Expectations are for New Zealand’s Q1 GDP to have expanded 0.4% on a quarterly basis, picking up the pace from the 0.2% prior. This would be in line with the RBNZ’s projections, but would still be below the average of the last several years. We should remember that last time, although the data was within expectations, it was the worst quarterly performance since mid-2015.
The longer term is more important
On an annualized basis, we can expect the GDP to have moderated its growth pace, coming in at 2.2% compared to 2.3% in the prior measure. This would be the worst performance since 2014. Now, it’s not unusual for prior figures to be revised, and that could keep the number from falling below 2,3%, the current low of the cycle.

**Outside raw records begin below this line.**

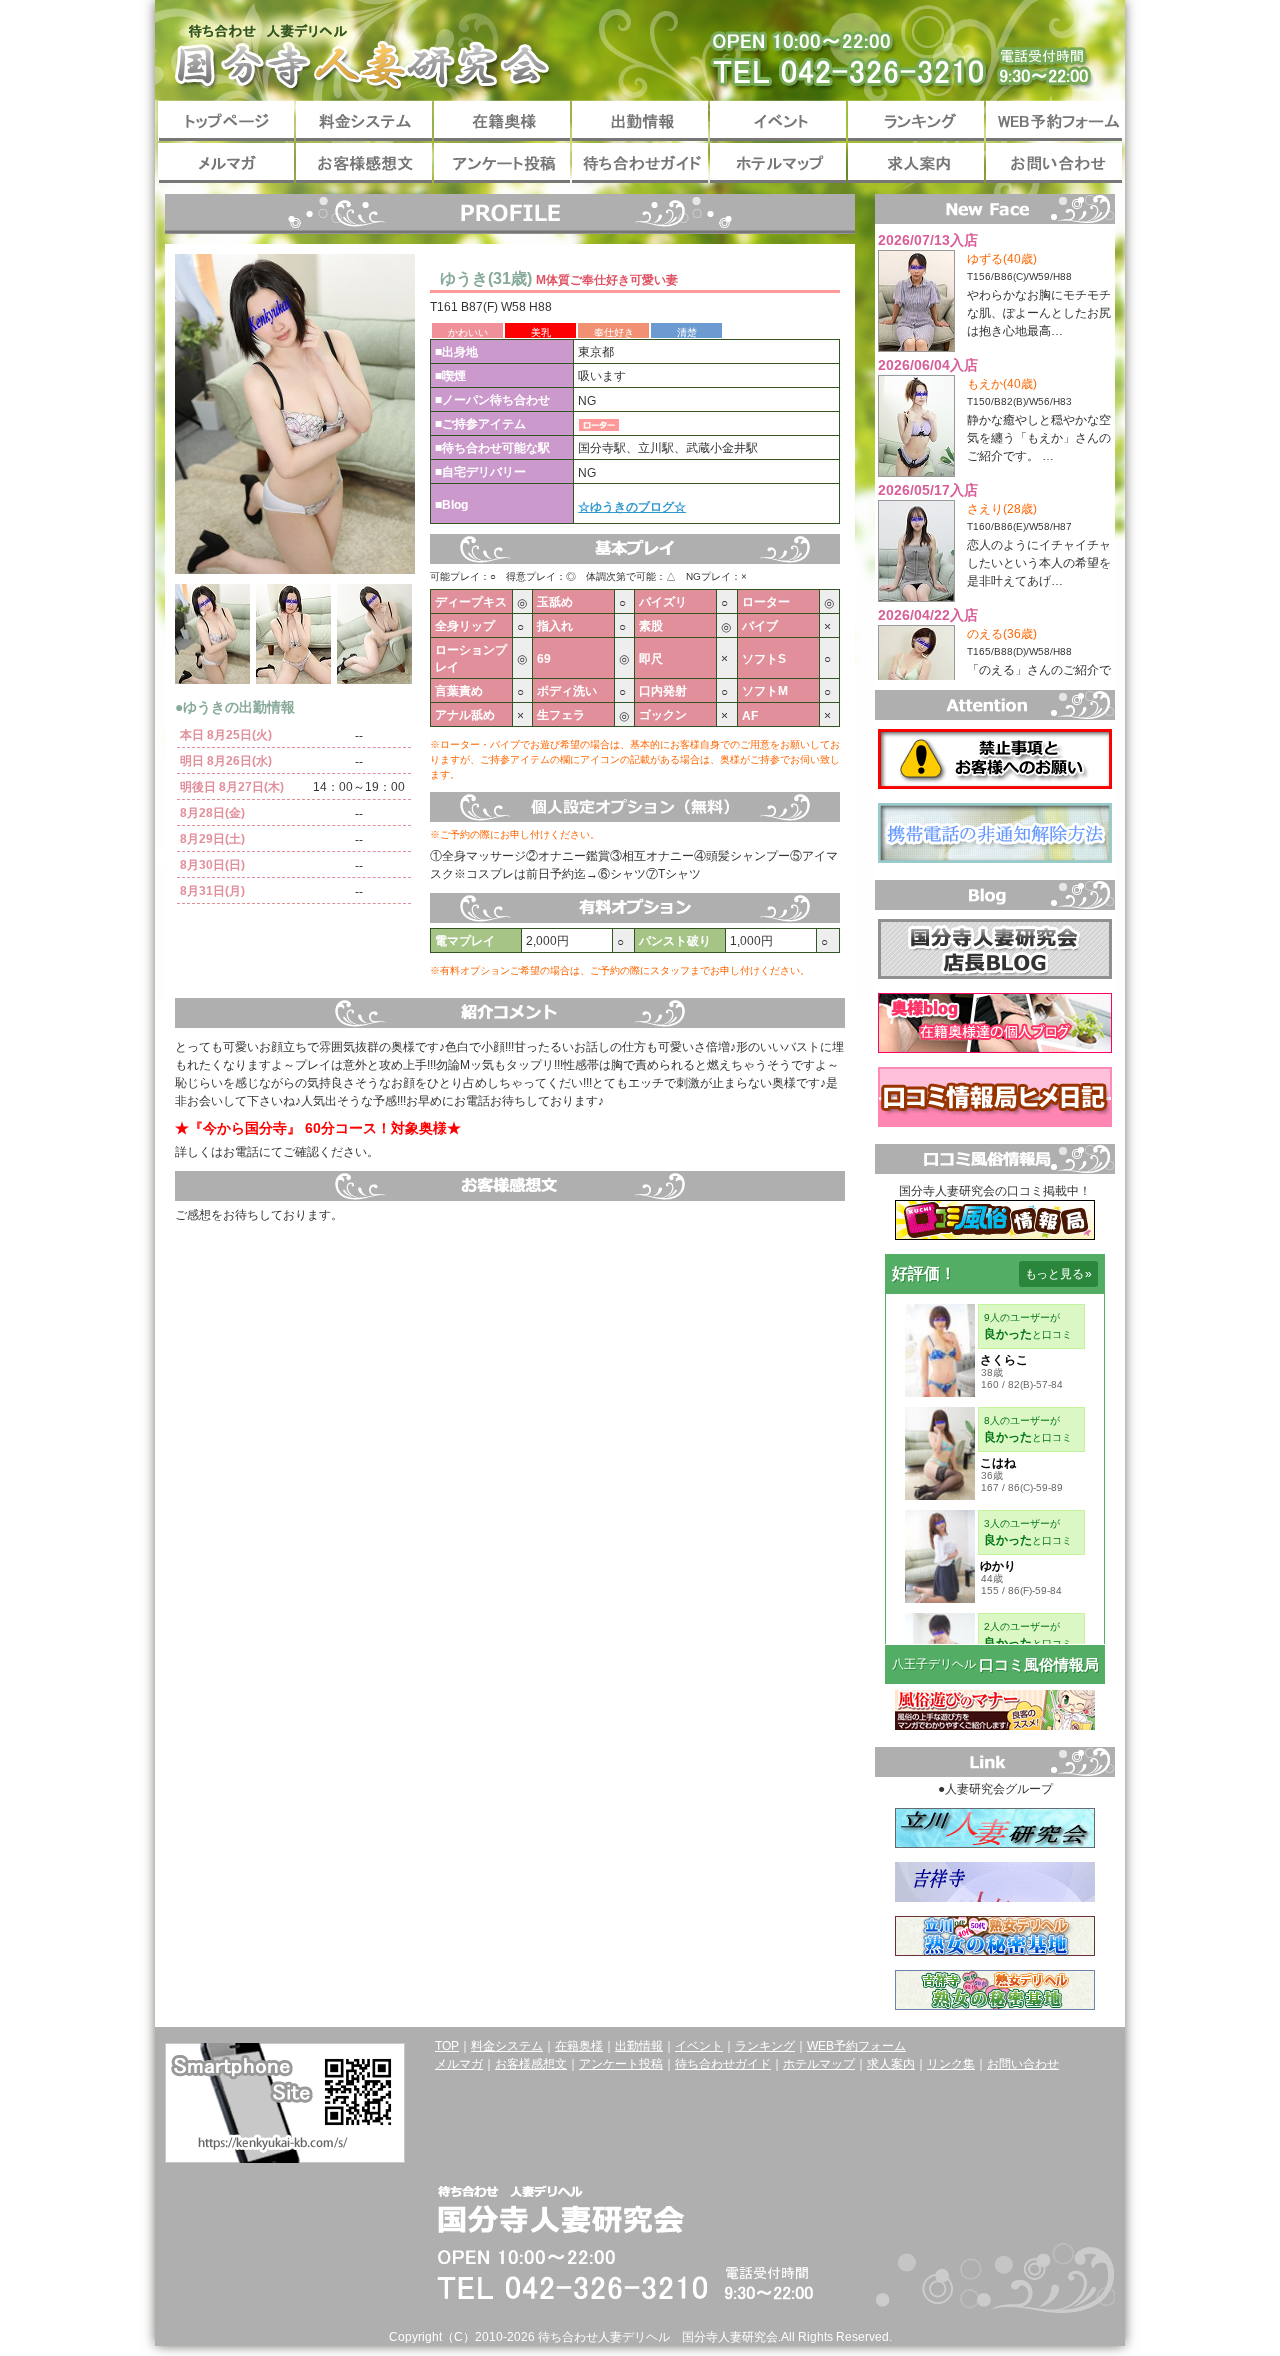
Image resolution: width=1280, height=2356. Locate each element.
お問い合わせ (1054, 163)
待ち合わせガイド (640, 163)
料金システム (364, 121)
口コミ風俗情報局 (1039, 1664)
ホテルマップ (778, 163)
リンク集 (951, 2064)
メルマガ (226, 163)
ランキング (916, 121)
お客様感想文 (364, 163)
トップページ (226, 121)
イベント (778, 121)
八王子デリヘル (934, 1664)
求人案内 (916, 163)
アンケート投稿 (502, 163)
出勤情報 (640, 121)
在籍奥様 (502, 121)
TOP (447, 2046)
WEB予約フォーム (1054, 121)
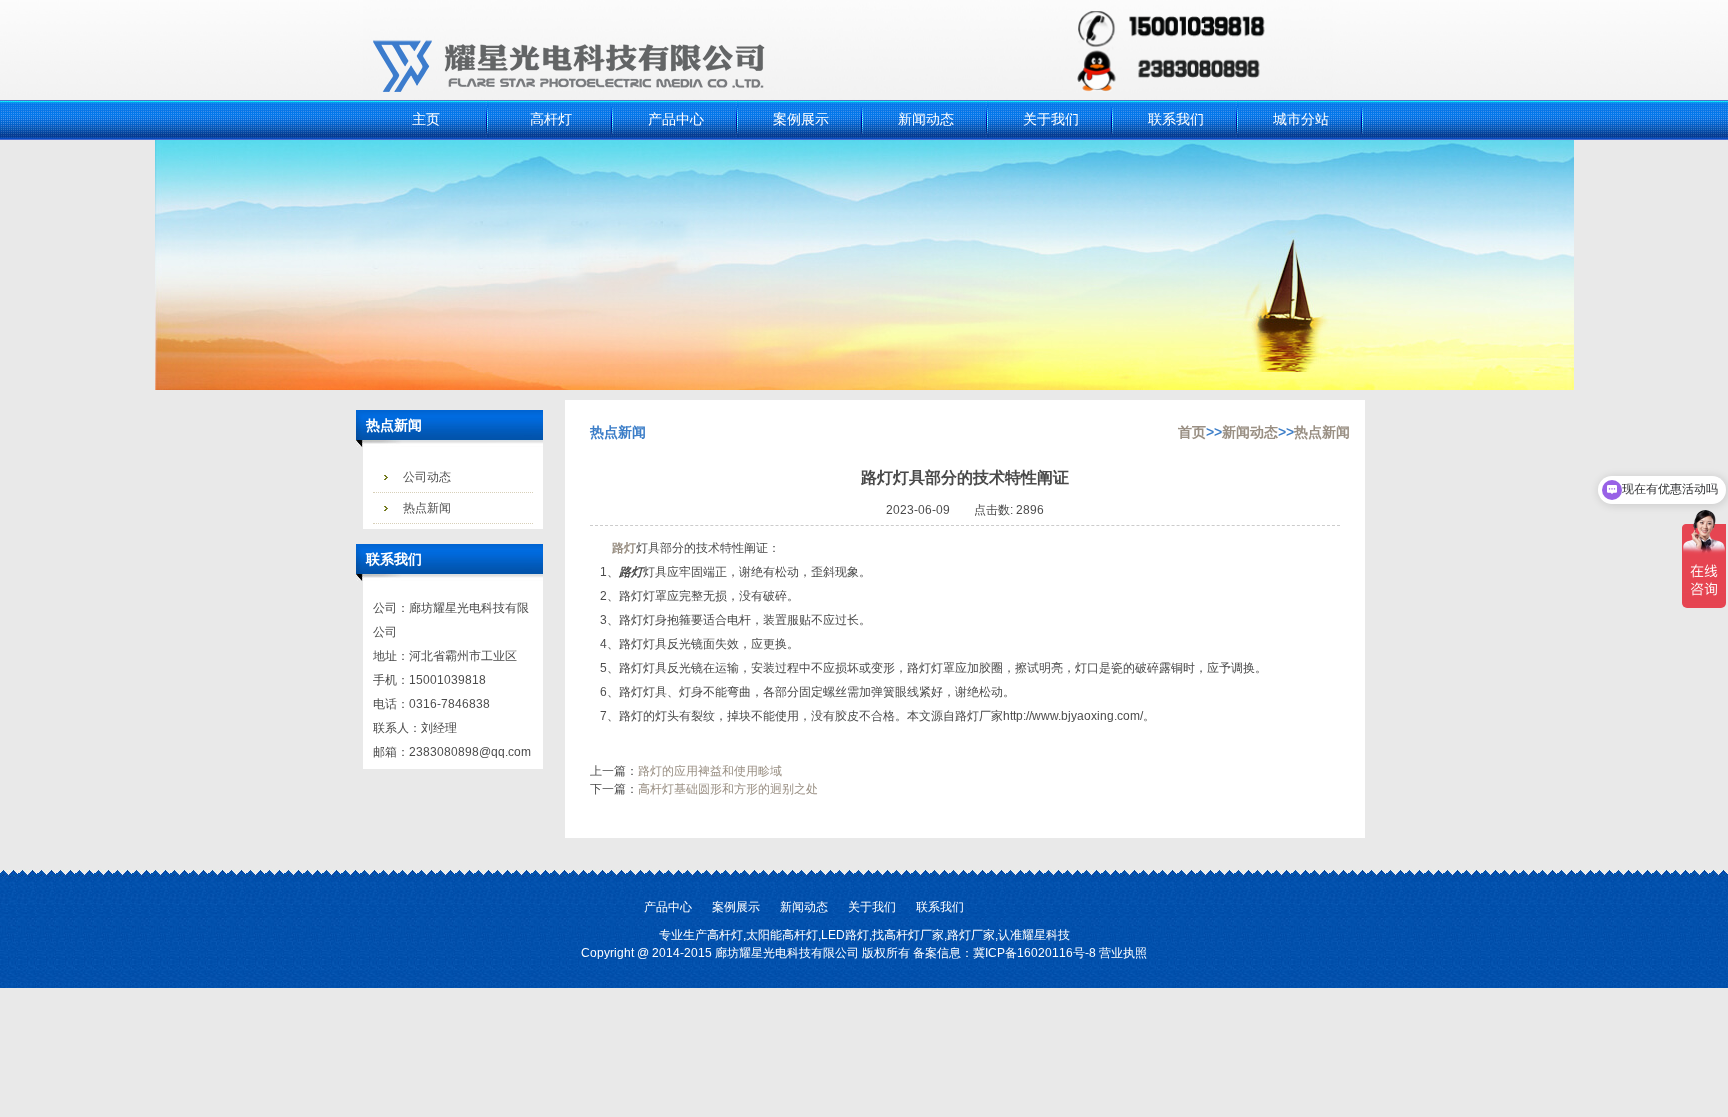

A poor showing for the Kiwi economy in the first quarter wouldn’t put the country out of sync from other major economies that also have a similar showing. In fact, it would be right in line with their largest trading partner: Australia.
Australia has gone the exact opposite in terms of its budget, cutting spending and taxes, while New Zealand has increased the government’s role in the economy. However, those policies weren’t implemented until the first quarter was over.
The reasons to be bullish
There is cause for concern, in fact, if Q1 GDP in New Zealand doesn’t turn out to have a good showing. This is because it was a good time for the economy.
Not only were there record tourist arrivals, and dairy prices were high, there was also quite a bit of optimism about resolving the trade dispute between China and the US. This helped support capital flows into commodity currencies. New Zealand also managed to avoid the major housing disruptions that plagued its larger neighbor.
Analysts have pointed to expectations among major firms to not increase their capital spending as the year goes on. Dairy prices have finally turned the corner and have been on the backfoot since May. All these factors combine to suggest the first quarter might have been the best for New Zealand.